RECORDED INFORMATION:
---+---
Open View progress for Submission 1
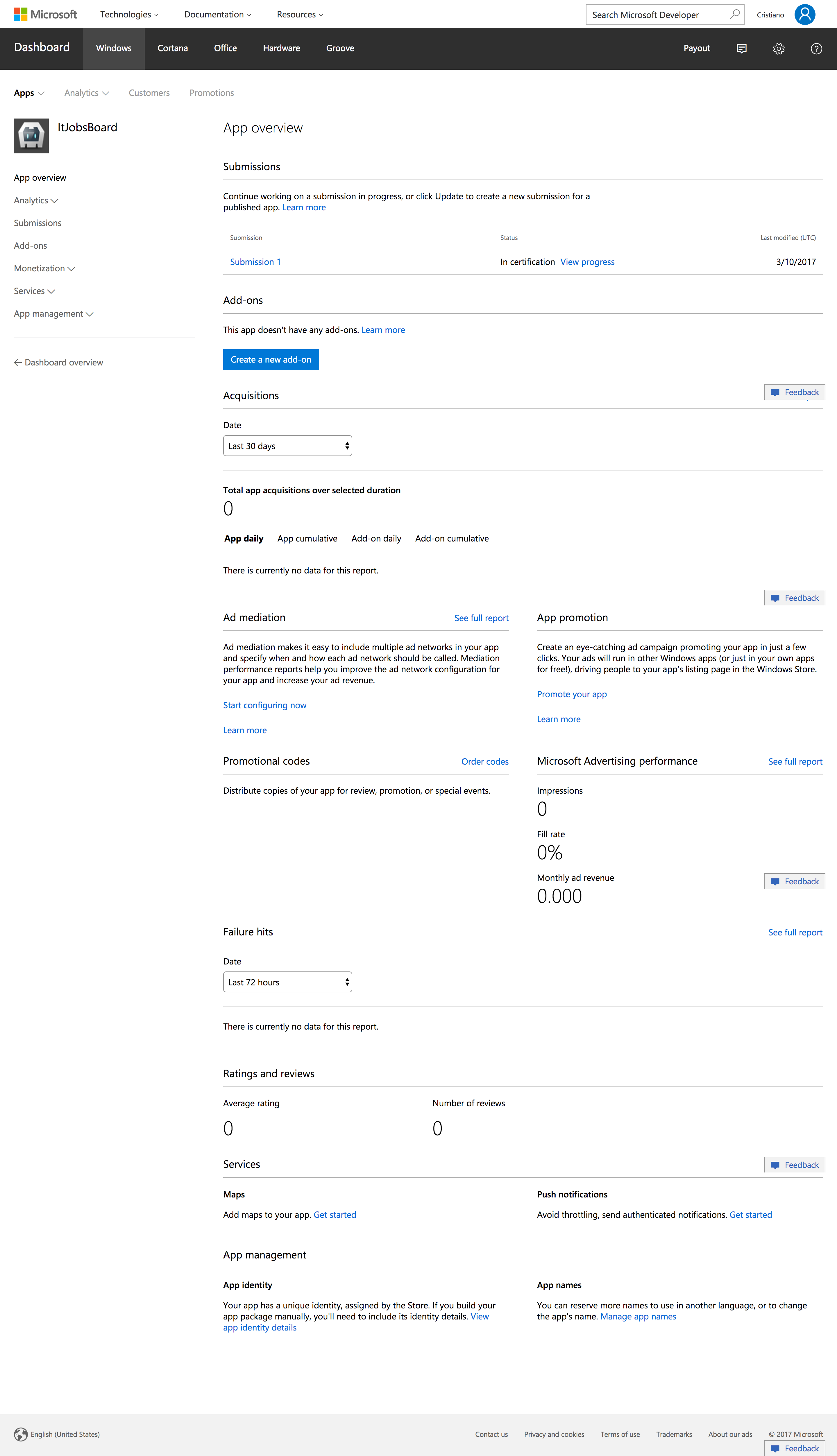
---+---
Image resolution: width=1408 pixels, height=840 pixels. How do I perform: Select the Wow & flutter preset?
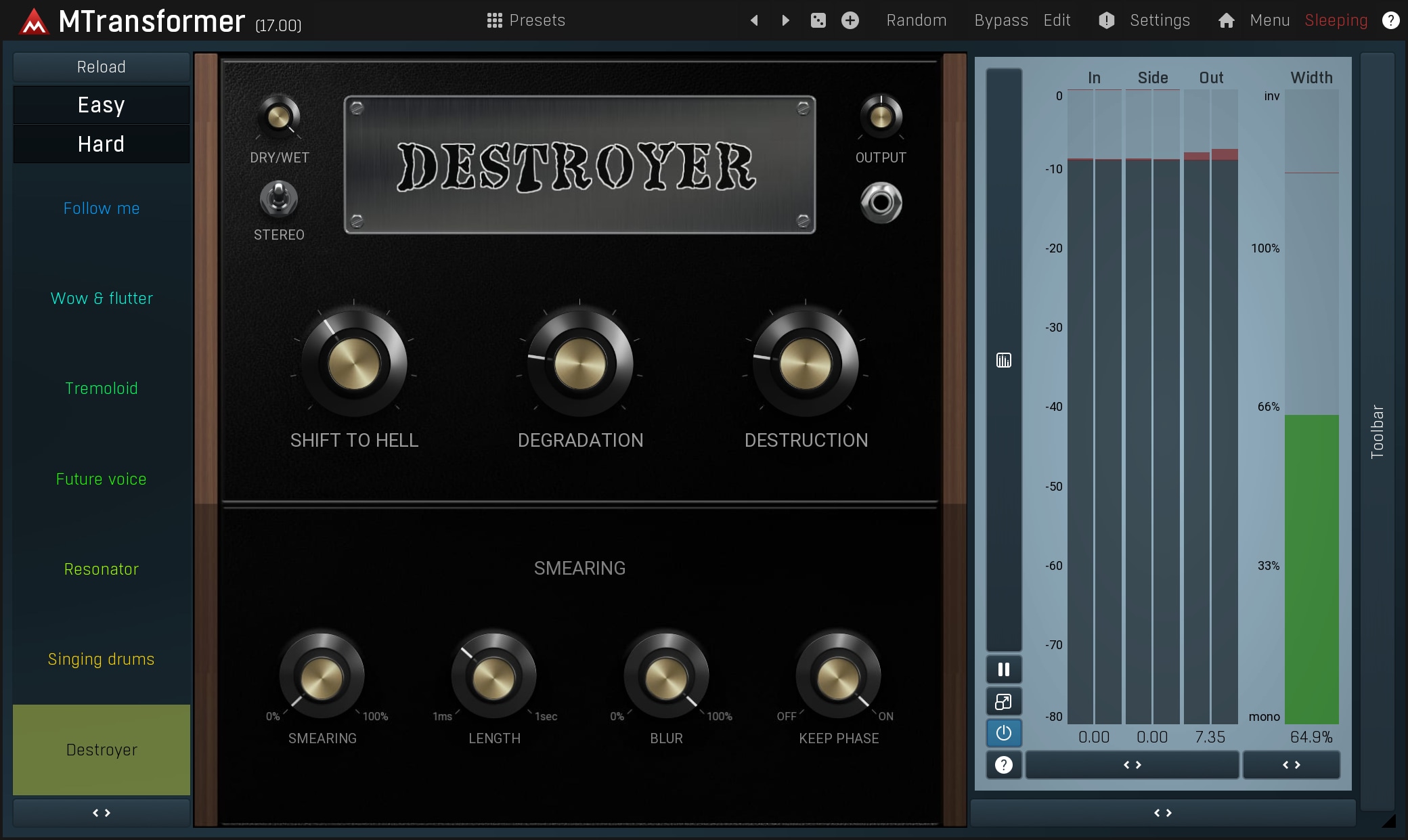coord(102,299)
---+---
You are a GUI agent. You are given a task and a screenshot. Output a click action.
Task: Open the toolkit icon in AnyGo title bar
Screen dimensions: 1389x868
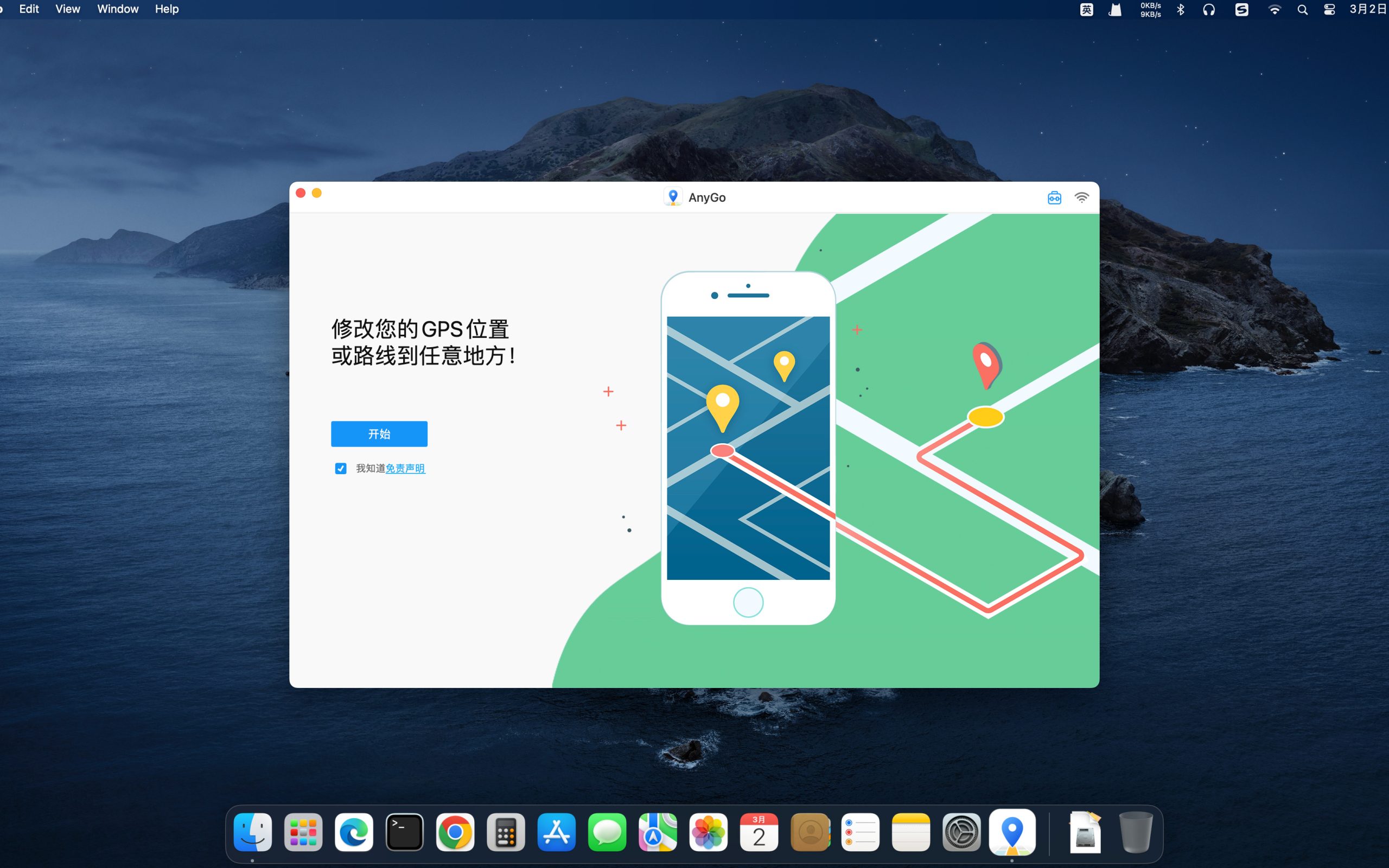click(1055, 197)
---+---
YOUR ASSIGNMENT: Lines of the material that contain the word "Open" are to be gathered.

ANSWER BELOW:
Open View progress for Submission 1
Task: Open the toolkit icon in AnyGo title bar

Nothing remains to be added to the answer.